Exercise aim
Repeat the items word for word, beginning at the start and stopping after the line that contains "will click(638, 131).".

** Begin Working data **

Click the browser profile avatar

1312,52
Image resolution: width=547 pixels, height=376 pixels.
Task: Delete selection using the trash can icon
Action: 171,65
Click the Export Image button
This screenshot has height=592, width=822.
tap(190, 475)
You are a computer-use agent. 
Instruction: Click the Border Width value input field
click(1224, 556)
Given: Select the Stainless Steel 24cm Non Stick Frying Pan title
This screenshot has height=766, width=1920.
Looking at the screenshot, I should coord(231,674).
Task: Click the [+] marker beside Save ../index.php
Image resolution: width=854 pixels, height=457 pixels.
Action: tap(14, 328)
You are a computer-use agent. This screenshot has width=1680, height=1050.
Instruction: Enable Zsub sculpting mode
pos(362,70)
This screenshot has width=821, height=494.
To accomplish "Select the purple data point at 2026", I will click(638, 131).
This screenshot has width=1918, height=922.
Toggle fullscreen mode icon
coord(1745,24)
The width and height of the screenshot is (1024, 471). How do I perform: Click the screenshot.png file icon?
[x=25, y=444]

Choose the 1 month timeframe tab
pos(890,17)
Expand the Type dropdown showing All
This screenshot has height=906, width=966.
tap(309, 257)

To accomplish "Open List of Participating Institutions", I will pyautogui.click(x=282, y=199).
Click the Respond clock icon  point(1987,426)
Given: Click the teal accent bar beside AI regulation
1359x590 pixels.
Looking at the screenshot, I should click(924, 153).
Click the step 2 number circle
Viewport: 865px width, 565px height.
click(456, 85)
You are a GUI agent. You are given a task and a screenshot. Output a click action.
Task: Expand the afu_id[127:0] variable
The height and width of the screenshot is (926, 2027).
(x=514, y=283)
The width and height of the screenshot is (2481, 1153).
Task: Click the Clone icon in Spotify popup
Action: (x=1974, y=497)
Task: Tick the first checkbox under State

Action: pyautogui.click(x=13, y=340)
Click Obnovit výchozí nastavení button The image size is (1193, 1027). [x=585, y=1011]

** End Working data **

Answer below
Click the browser profile avatar

1312,52
Image resolution: width=547 pixels, height=376 pixels.
Task: Delete selection using the trash can icon
Action: 171,65
Click the Export Image button
This screenshot has height=592, width=822.
tap(190, 475)
You are a computer-use agent. 
Instruction: Click the Border Width value input field
click(1224, 556)
Given: Select the Stainless Steel 24cm Non Stick Frying Pan title
This screenshot has height=766, width=1920.
Looking at the screenshot, I should coord(231,674).
Task: Click the [+] marker beside Save ../index.php
Image resolution: width=854 pixels, height=457 pixels.
Action: tap(14, 328)
You are a computer-use agent. This screenshot has width=1680, height=1050.
Instruction: Enable Zsub sculpting mode
pos(362,70)
This screenshot has width=821, height=494.
To accomplish "Select the purple data point at 2026", I will click(638, 131).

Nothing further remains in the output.